_Doel 1_.
Neem uit de tekst over Lilianne Ploumen woordelijk het gedeelte over dat begint bij "Liliannes vader was" en eindigt bij "aan', vertelt ze.".
_Doel 2_.
Geef voor elk van de volgende beweringen aan of deze overeenkomt met de tekst over Lilianne Ploumen. Antwoord telkens met ja of nee en citeer de doorslaggevende woorden uit de tekst. (a) Lilianne Ploumen is de oudste van drie kinderen. (b) Haar grootouders waren melkboeren. (c) Zij studeerde maatschappijgeschiedenis aan een universiteit in Maastricht.
_Doel 3_.
Hoeveel wijken had de vader van Lilianne Ploumen volgens de tekst over Lilianne Ploumen uiteindelijk als melkboer?

Lilianne Ploumen: ‘Ik was het eerste meisje in onze familie dat naar de universiteit ging’

Lilianne Ploumen (58) is pas kort actief in de politiek en meteen de eerste vrouwelijke partijleider van PvdA. Maar wie is ze buiten de Tweede Kamer? 'Ik was het eerste meisje in onze familie dat naar de universiteit ging. Ik heb volop kansen gekregen en kansen gepakt.'

Dochter van een melkboer

Lilianne Ploumen werd in 1962 geboren en getogen in Maastricht en is de oudste van drie kinderen. 'Ik kom uit een warm, gezellig gezin. Wij woonden in het huis dat mijn opa en oma bouwden toen ze gingen trouwen; een echt familiehuis dus. Mijn grootouders waren landbouwers en elke keer als er een kind bijkwam werd er een kamertje aan dat huis gebouwd. Mijn ouders trokken erin, wij groeiden erin op.'

Liliannes vader was melkboer. 'Maar wij zeiden in het gezin altijd: wij zijn allemaal melkboer! Hij had de hulp van ons allemaal nodig om de kost te verdienen. En het leuke ervan is dat je dan als gezin heel veel dingen samendoet. We verkochten aan huis – hoewel we niet echt een winkel hadden – en mijn vader had eerst één wijk, toen twee en later drie. Dat moest, steeds meer wijken, om het hoofd boven water te kunnen houden. Wij gingen altijd mee. Gezellig met vader op pad. Ik heb daar heel goede herinneringen aan', vertelt ze.

Maar het is ook op een andere manier belangrijk voor haar geweest. Voor later, voor nu. 'We kwamen bij arme gezinnen, hele arme gezinnen, rijke gezinnen, hele rijke gezinnen. Als kind van een middenstander leer je je aanpassen – aan je klanten, aan Jan en alleman. Je leert omgaan met mensen en contact maken. Dat heb ik dan ook al mijn hele leven: ik pas me altijd snel aan, voel me altijd meteen thuis; in een nieuwe stad, in een nieuw land, in een nieuwe baan, eigenlijk overal. Ik maak, dankzij mijn ouders, heel makkelijk en snel contact. Je leert luisteren; je leert je te verplaatsen in mensen. Alleen al daarom waren mijn ouders zulke belangrijke inspiratiebronnen.'

Als eerste naar de universiteit

Omdat haar ouders zelf niet konden studeren omdat ze moesten meehelpen in het boerenbedrijf, besloten ze dat hun kinderen alles mochten doen, alle kansen moesten krijgen om de wereld te ontdekken. 'Ze hebben ons ook álle kansen gegeven. Wij zijn alle drie gaan studeren. Bijzonder toch? Dat ouders die niet die kans hebben gehad er alles aan doen om hun kinderen dat wel te laten ontdekken? Ik was het eerste meisje in onze familie dat naar de universiteit ging. Ik heb volop kansen gekregen en kansen gepakt. Ik heb niet zoveel te mopperen op het leven.'

Lilianne ging maatschappijgeschiedenis studeren aan de Erasmusuniversiteit. 'Ik vond het gewéldig! Vooral de anonimiteit van de grote stad vond ik heerlijk. In Maastricht ben je toch altijd het zusje van je broer of de zoon van je vader. En Rotterdammers zijn heel direct, net als ik. Ik houd daar ook van: niet om de zaken heendraaien', vertelt ze.

_Bronmateriaal_.
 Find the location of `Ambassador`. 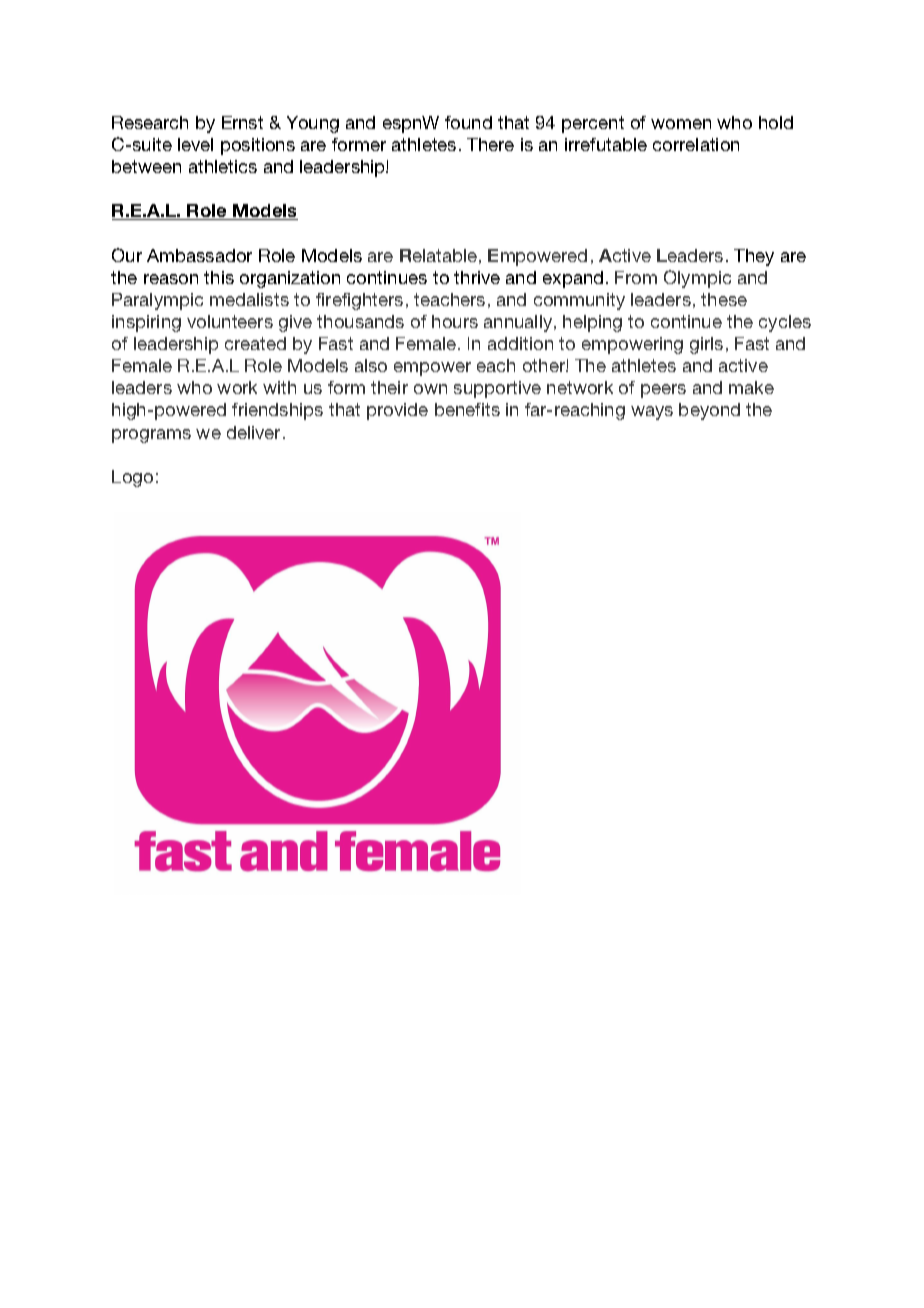

Ambassador is located at coordinates (199, 255).
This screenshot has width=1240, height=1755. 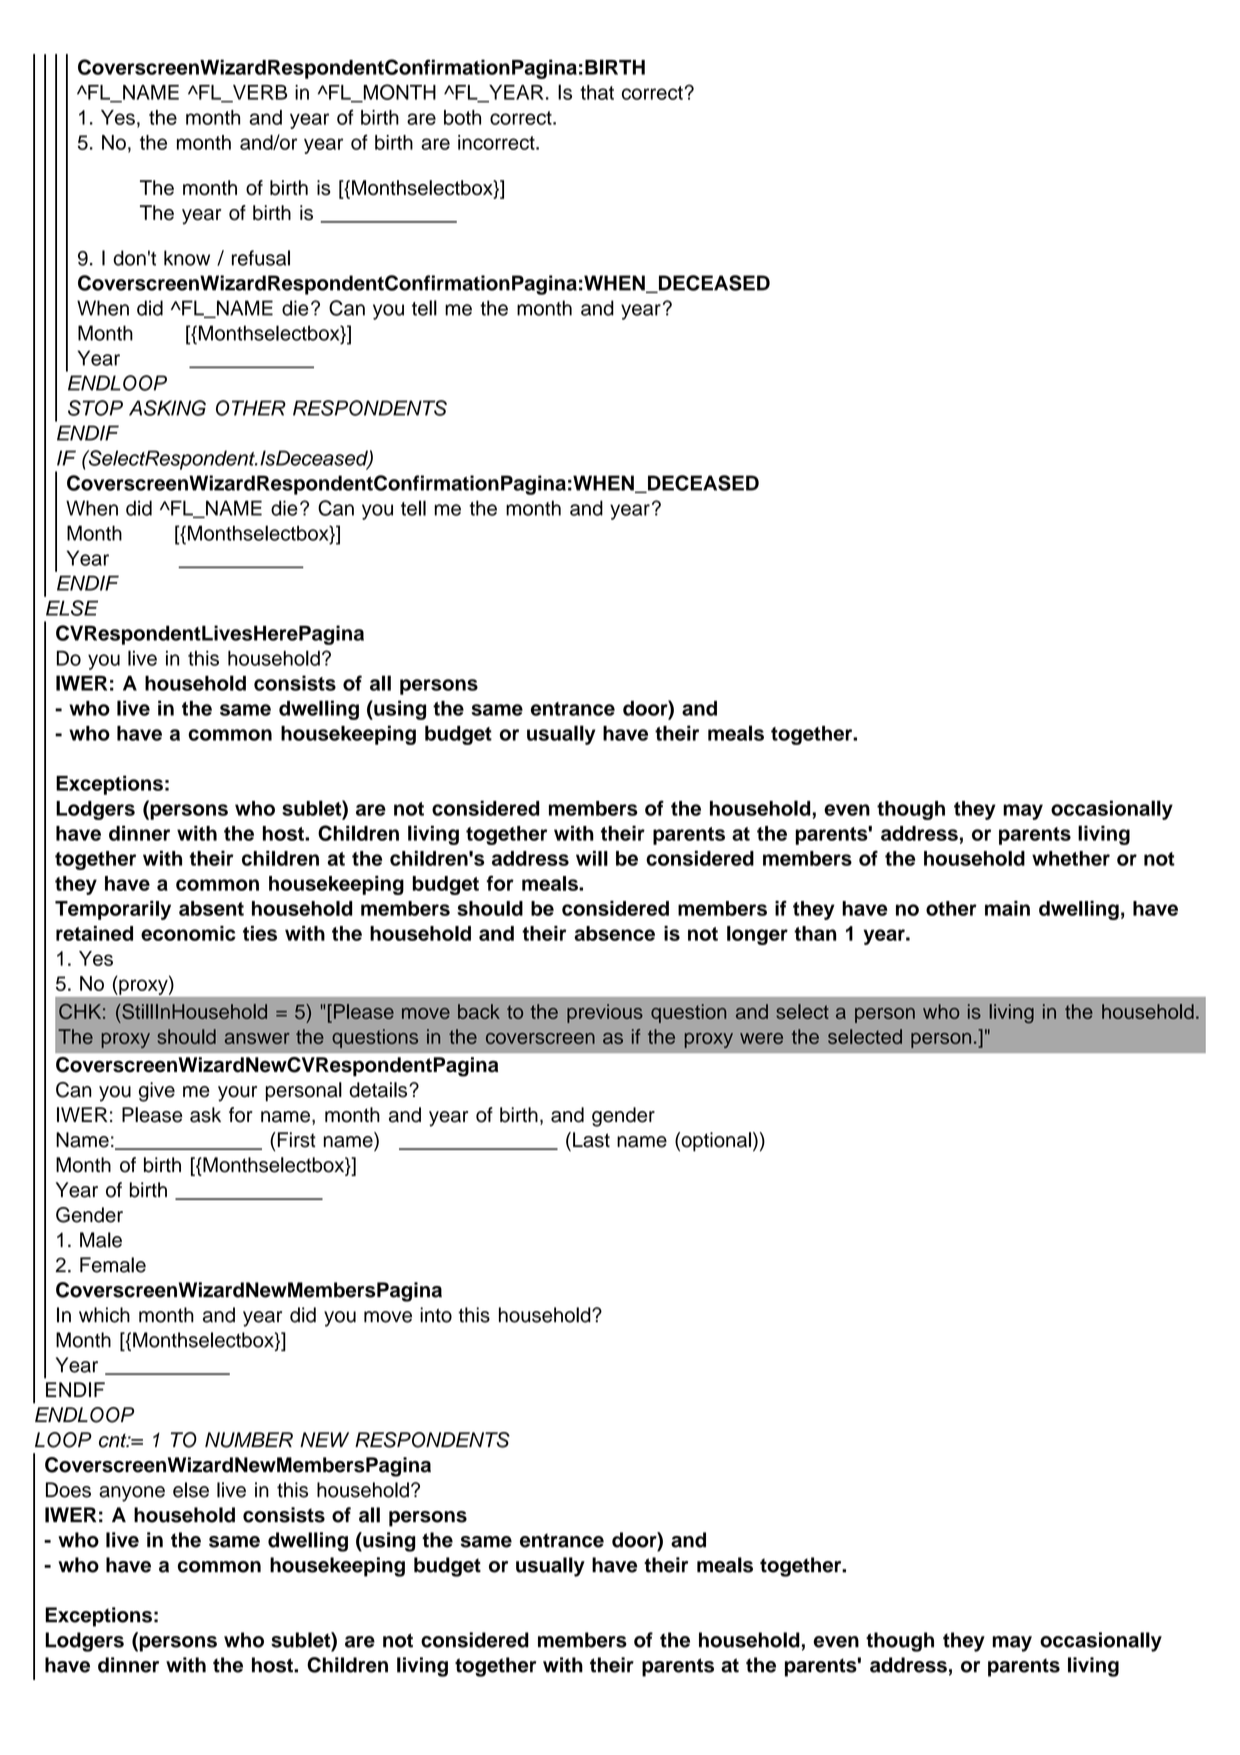 What do you see at coordinates (211, 908) in the screenshot?
I see `absent` at bounding box center [211, 908].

_Resultaat 1_.
Liliannes vader was melkboer. 'Maar wij zeiden in het gezin altijd: wij zijn allemaal melkboer! Hij had de hulp van ons allemaal nodig om de kost te verdienen. En het leuke ervan is dat je dan als gezin heel veel dingen samendoet. We verkochten aan huis – hoewel we niet echt een winkel hadden – en mijn vader had eerst één wijk, toen twee en later drie. Dat moest, steeds meer wijken, om het hoofd boven water te kunnen houden. Wij gingen altijd mee. Gezellig met vader op pad. Ik heb daar heel goede herinneringen aan', vertelt ze.

_Resultaat 2_.
(a) Ja: "is de oudste van drie kinderen"
(b) Nee: "Mijn grootouders waren landbouwers"
(c) Nee: "Lilianne ging maatschappijgeschiedenis studeren aan de Erasmusuniversiteit."

_Resultaat 3_.
Drie wijken.